Paul Vixie paul at vix.com
Wed Jun 25 11:15:56 EDT 2008


> Why do you feel it will be different from the commercialization of the
> Internet? In that era, the large telcos were the first to do something with
> IPv4 in the lab, but they were outrun by the smaller companies that got a
> product to market as quickly as they could. In the end, the large telcos did
> get their Internet services rolled out, and they mostly ended up buying the
> small fry.

this is a different history than the one i lived.  when uunet was founded, the
part of at&t research that had a connection to the internet, was not involved
in productizing the internet, and at&t had no commercial interest in the
internet.  at&t wasn't outrun, they weren't in the race at all in any form.

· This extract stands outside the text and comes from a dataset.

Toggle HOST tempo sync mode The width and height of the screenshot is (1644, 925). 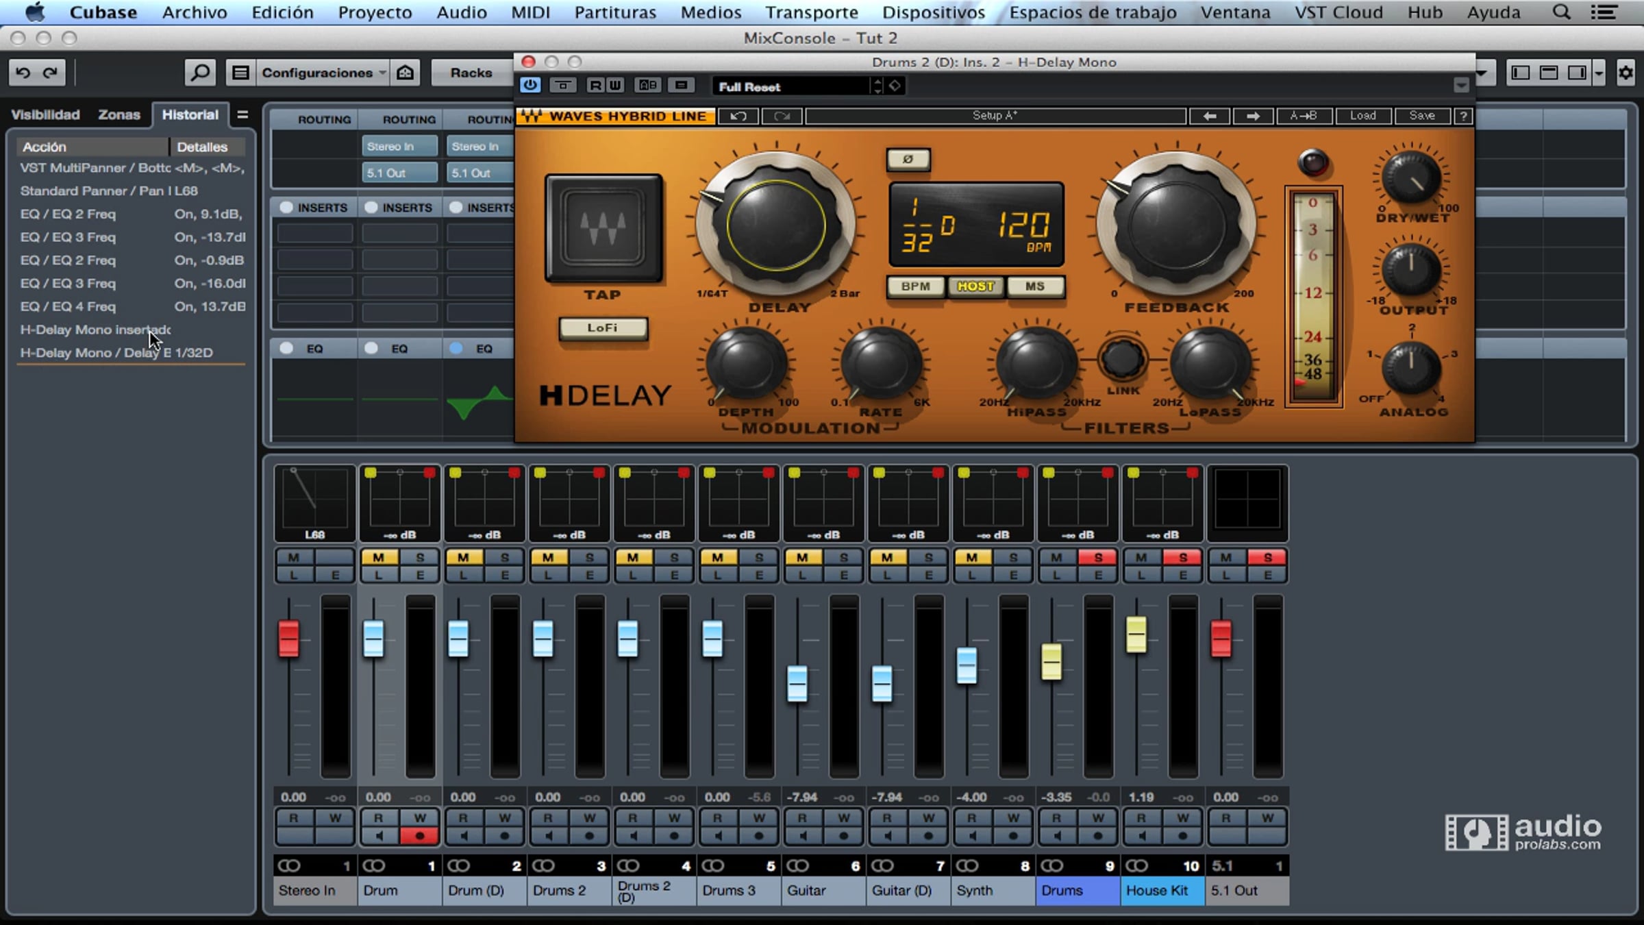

years later when i was operating CIX, i had to tell several large telcos who
joined up, about the difference between peering and transit, and how it was
that their CIX connection wasn't the only one they were going to need.  and
then there was the day i explained to QWEST why they couldn't use RIP, and
what BGP was.  (yes, this was the blind leading the blind, but there i was.)

> Why won't the IPv6 wave start with smaller more nimble companies who are not
> afraid of rolling out an IPv4-IPv6 gateway service that has a bugs?

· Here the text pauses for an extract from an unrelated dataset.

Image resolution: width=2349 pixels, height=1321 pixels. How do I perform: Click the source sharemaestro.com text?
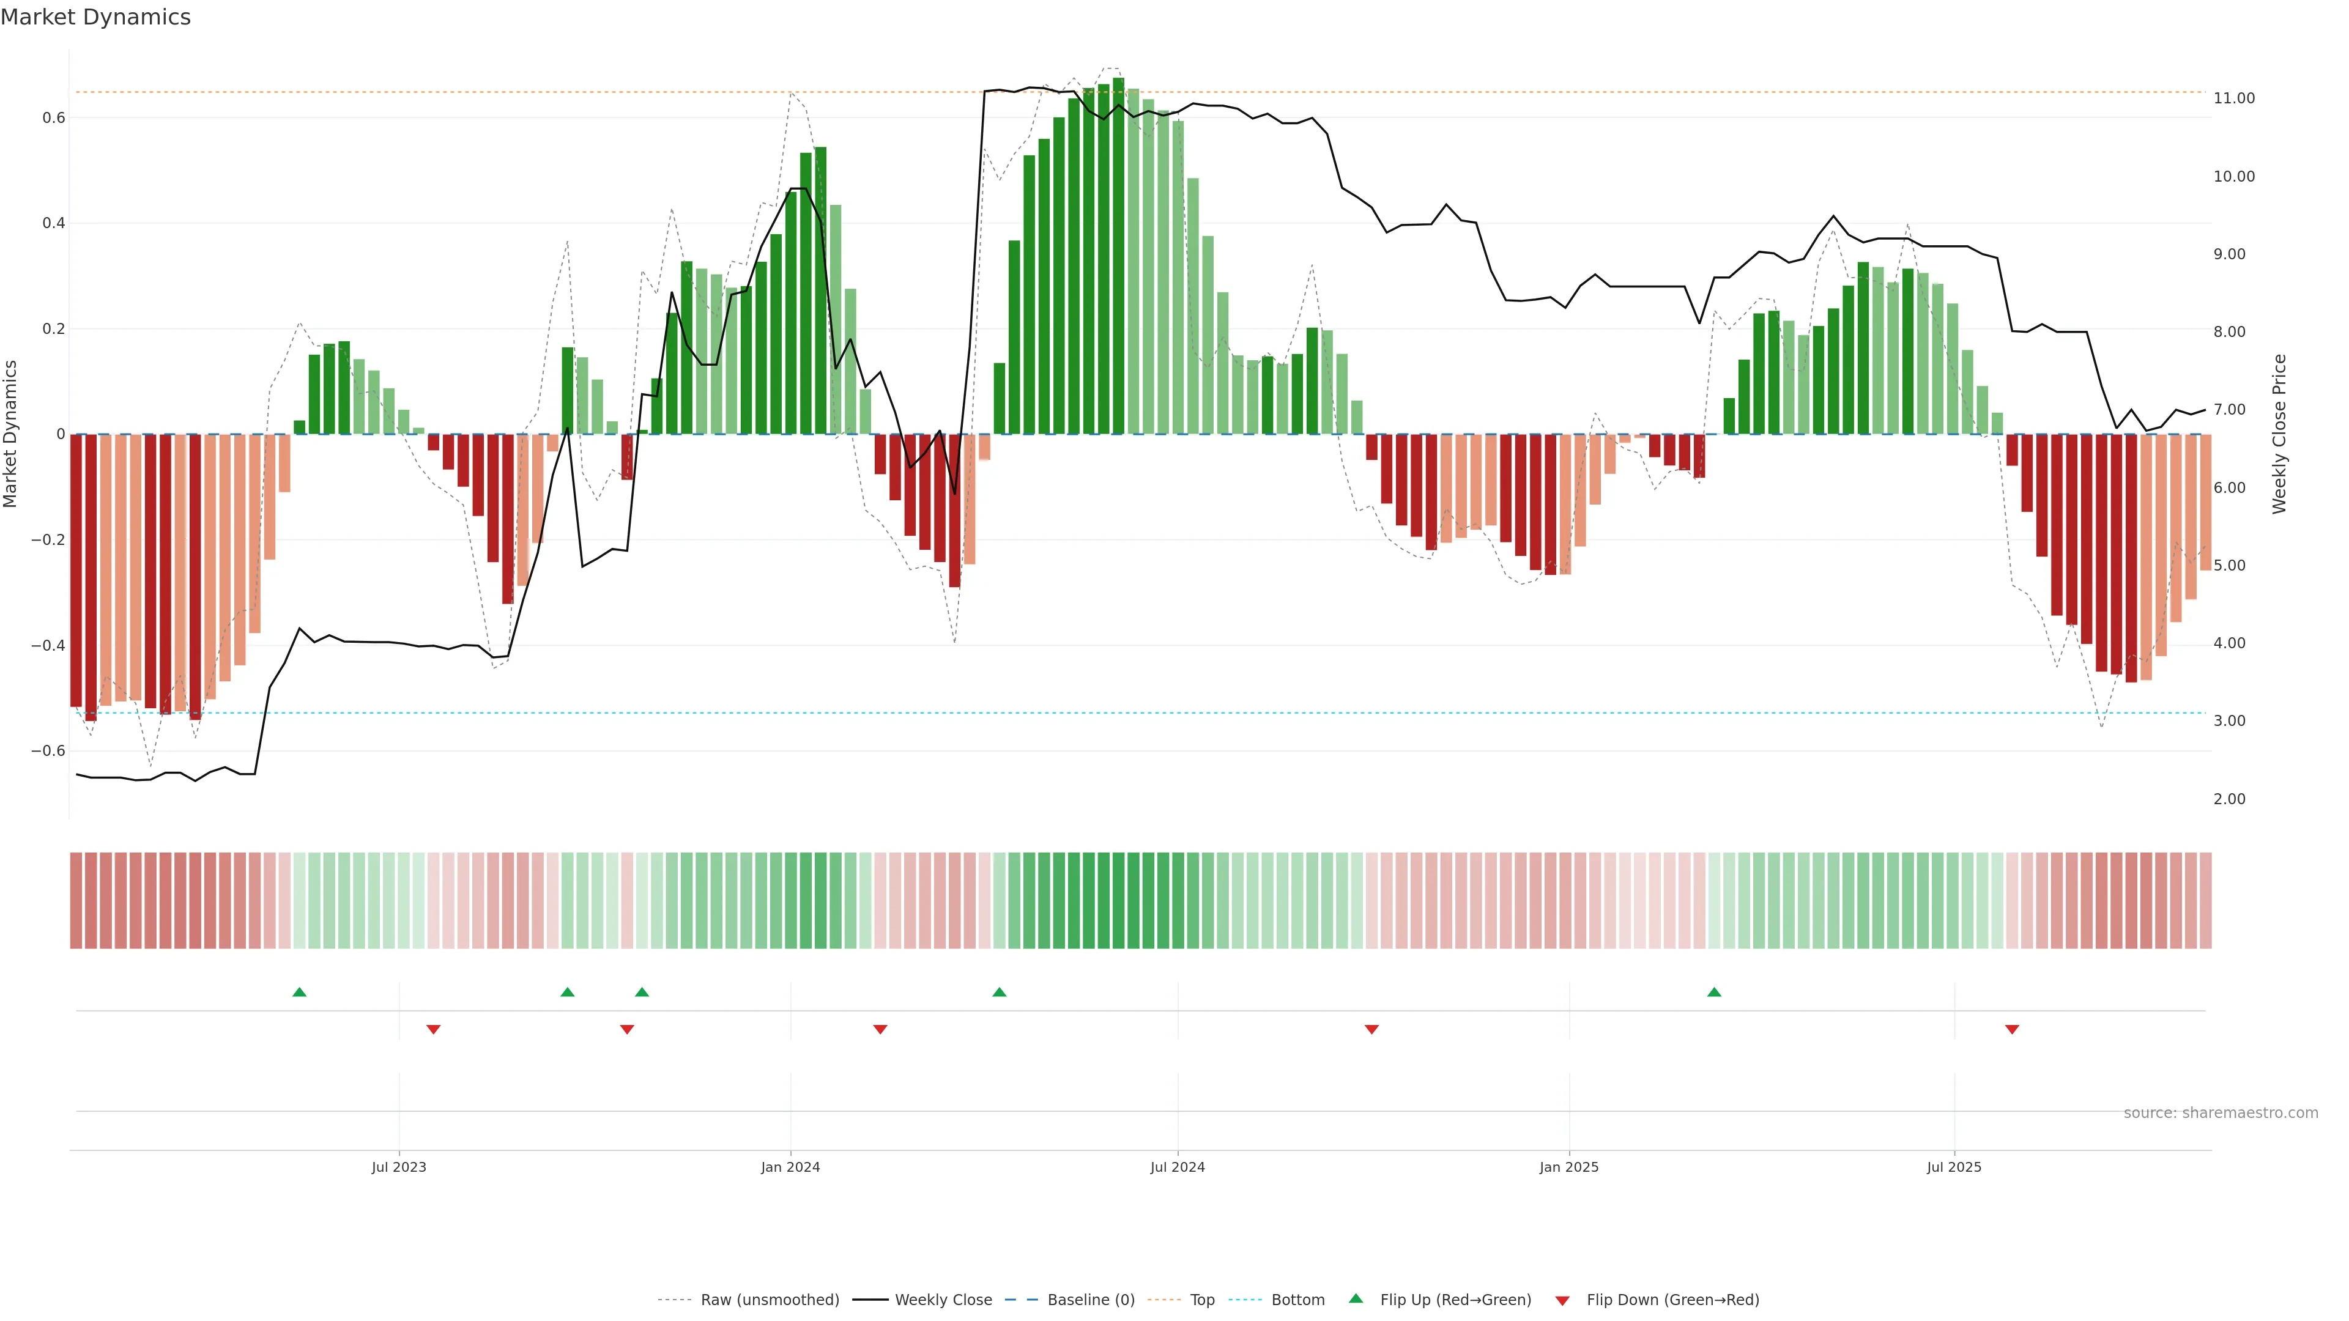click(x=2220, y=1113)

that's a new topic.  for one, if that's how things progress, it won't matter
to the end result, since there will be no planned ipv6-only networks until the
larger networks are running dual-stack.  for two, the larger networks are the
ones who can predict their address space consumption accurately and will know
well in advance when the ipv4 pool will stop being able to support their
growth.  but let's stay on topic.

> > in this part of the analysis, there's good symmetry between "can afford to
> > be an early mover" and "is so large and with so much organizational
> > inertia that being a late mover would be fatal".  in other words the
> > smaller entities who can't afford to invest in ipv6 until there's an
> > in-year or in-quarter motive to do so, are also the ones who can do so the
> > quickest when their time comes, and the "dribs and drabs" of ipv4 space
> > that the big guys won't be able to use, will tide the little guys over
> > just fine.
> 
> Fair enough. But this implies that the small guys should not be waiting for
> the big guys (aka upstreams) to take the first steps. In fact, there may be
> a business case for IPv6 peering over GRE tunnels through an IPv4 upstream
> network as one element in a large bag of tricks.

there just is no in-year or in-quarter motivation for a small/medium sized
network to discard the last-mover advantage given the thin margins in this
industry.  adopting dual-stack depends on a "war chest".